### Work to complete:
Find the line with "Image resolution: width=618" in the data below, then restate it and all remaining lines exactly, adding nothing.

### Data to use:
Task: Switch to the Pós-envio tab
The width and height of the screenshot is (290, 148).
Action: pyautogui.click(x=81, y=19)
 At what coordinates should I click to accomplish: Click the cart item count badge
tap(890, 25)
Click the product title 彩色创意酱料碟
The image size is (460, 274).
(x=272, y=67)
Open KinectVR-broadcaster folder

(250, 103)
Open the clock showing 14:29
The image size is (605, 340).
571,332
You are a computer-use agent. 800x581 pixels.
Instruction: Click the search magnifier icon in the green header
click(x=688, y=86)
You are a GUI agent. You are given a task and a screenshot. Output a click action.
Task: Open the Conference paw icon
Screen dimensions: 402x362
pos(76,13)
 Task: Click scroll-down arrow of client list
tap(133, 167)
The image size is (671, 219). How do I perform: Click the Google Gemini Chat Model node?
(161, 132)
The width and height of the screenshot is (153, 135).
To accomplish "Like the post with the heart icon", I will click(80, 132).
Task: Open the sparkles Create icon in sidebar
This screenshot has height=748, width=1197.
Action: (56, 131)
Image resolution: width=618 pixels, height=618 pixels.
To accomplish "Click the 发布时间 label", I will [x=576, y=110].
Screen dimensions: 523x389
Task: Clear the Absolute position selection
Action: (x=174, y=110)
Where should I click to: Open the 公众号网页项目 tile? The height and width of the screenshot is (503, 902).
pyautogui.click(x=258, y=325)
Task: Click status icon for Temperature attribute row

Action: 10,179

### Answer box:
Image resolution: width=618 pixels, height=618 pixels.
To accomplish "Click the 发布时间 label", I will [x=576, y=110].
Screen dimensions: 523x389
Task: Clear the Absolute position selection
Action: (x=174, y=110)
Where should I click to: Open the 公众号网页项目 tile? The height and width of the screenshot is (503, 902).
pyautogui.click(x=258, y=325)
Task: Click status icon for Temperature attribute row

Action: 10,179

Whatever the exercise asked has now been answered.